Я лично благодарен Хрущеву, потому что, как ни странно, обязан ему собственным появлением на свет…
…В сентябре 1952 года мой отец, офицер действующего резерва, получил с фельдъегерской почтой повестку из военкомата:
"Старшему лейтененту Пимонову Ивану Владимировичу.
На основании постановления Совета Министров СССР вы привлекаетесь в качестве командира-инструктора для выполнения специального задания.
Вам надлежит уволиться с настоящего места работы и явиться в военкомат для получения предписания о дальнейшем прохождении воинской службы в рядах Советской Армии".
Отцу было 36 лет. В армии, куда его призвали по сталинскому набору в 1936 году сразу после окончания нефтяного техникума в Майкопе, он уже давно к тому времени отслужил.
Родился он в русском селе с характерным названием Абезываново в Кабардино-Балкарии, вырос на Кубани.

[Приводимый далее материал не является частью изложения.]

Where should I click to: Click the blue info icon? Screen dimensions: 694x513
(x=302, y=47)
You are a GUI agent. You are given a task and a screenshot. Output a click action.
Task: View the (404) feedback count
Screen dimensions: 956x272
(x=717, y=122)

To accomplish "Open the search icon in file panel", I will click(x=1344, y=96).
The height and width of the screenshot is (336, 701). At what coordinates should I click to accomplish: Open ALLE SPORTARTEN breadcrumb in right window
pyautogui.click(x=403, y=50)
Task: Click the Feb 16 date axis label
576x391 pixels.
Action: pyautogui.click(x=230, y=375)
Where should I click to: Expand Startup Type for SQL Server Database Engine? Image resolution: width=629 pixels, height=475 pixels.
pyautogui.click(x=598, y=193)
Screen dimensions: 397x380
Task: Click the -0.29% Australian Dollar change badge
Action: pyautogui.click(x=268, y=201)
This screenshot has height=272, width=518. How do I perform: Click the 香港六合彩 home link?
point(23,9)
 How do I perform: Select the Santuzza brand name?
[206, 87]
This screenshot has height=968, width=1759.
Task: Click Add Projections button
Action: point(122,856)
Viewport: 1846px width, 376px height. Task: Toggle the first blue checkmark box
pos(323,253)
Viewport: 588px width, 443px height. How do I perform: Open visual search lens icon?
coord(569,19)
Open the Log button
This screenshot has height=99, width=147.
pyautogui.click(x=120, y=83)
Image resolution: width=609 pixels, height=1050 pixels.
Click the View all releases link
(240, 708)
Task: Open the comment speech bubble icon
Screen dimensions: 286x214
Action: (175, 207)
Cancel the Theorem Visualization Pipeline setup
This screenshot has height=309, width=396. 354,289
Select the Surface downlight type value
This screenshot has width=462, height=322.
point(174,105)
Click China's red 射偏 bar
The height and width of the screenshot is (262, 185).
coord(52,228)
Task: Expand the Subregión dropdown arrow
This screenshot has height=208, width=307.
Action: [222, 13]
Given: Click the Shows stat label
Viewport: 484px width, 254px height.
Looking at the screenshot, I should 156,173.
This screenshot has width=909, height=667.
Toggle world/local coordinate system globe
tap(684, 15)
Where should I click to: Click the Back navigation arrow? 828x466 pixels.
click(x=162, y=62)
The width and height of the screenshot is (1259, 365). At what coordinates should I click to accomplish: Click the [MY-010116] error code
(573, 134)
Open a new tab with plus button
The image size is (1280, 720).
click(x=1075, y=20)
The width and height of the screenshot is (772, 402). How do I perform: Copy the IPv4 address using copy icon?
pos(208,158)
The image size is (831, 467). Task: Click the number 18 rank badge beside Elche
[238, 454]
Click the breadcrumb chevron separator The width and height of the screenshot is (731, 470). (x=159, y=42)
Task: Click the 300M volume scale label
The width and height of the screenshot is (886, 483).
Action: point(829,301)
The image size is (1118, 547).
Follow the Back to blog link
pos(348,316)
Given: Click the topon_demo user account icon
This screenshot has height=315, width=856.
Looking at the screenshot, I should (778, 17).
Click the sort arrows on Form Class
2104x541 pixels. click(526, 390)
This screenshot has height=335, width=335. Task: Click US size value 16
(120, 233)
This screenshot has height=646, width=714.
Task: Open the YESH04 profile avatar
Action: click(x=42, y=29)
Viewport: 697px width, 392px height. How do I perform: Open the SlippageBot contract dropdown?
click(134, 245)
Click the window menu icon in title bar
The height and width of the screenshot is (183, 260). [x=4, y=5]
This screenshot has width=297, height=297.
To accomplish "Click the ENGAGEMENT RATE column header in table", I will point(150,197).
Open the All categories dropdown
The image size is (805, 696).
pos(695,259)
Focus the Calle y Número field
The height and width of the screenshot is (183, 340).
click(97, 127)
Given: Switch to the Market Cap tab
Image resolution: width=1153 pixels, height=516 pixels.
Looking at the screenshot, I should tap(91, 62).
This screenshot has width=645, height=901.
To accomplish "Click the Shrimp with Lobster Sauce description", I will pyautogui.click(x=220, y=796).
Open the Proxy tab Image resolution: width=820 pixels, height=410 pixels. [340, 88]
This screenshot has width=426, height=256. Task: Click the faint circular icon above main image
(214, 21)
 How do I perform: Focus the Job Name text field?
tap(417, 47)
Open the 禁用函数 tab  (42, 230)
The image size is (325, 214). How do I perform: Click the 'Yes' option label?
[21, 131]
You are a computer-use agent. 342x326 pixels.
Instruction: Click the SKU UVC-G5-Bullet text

Его отца, моего деда, я помню очень хорошо. Дед никогда не имел паспорта. Сталин запрещал выдавать паспорта крестьянам в деревнях со времен коллективизации, дабы привязать их к земле. Когда дед уже глубоким стариком приезжал погостить к нам в Москву, то его отказывались лечить врачи — по причине отсутствия паспорта. При Брежневе он сам отказался взять серпастый-молоткастый в знак протеста против коммунистов, хотя никогда диссидентом не был, а всю жизнь пахал землю и сажал сады. Дед вспоминал:
— Я пережил все банды. И анархистов, и белых, и красных. Они все были похожи друг на друга. Разбойники и есть разбойники. Сегодня одни займут хутор, завтра — другие. Но было одно отличие. Придут белые или анархисты, так нальешь им молока, дашь хлеба, уложишь спать — они и довольны. Поквартируются, пока их другая банда не выкурит, и убираются восвояси — до следующего прихода. А вот красные вели себя иначе. Не только харчевались, но уводили с собой скотину, забирали кур, крали из избы.
С тех пор дед красных не любил.
Отец мой внешне был в деда — кубанский казак: брови вразлет, большие темно-сливовые глаза, черные как смоль волосы. "Сталинские соколы", ездившие по Кубани в поисках молодых, крепких парней для службы в Москве, сразу заприметили отца — красавца в буденновке и к тому времени уже первокатегорника по легкой атлетике, с легкостью исполнявшего сложнейшие фигуры на всех снарядах.
Отец рассказывал, что офицеры, входившие в военную комиссию, руководствовались какой-то "химической теорией НКВД" по отбору кадров для службы.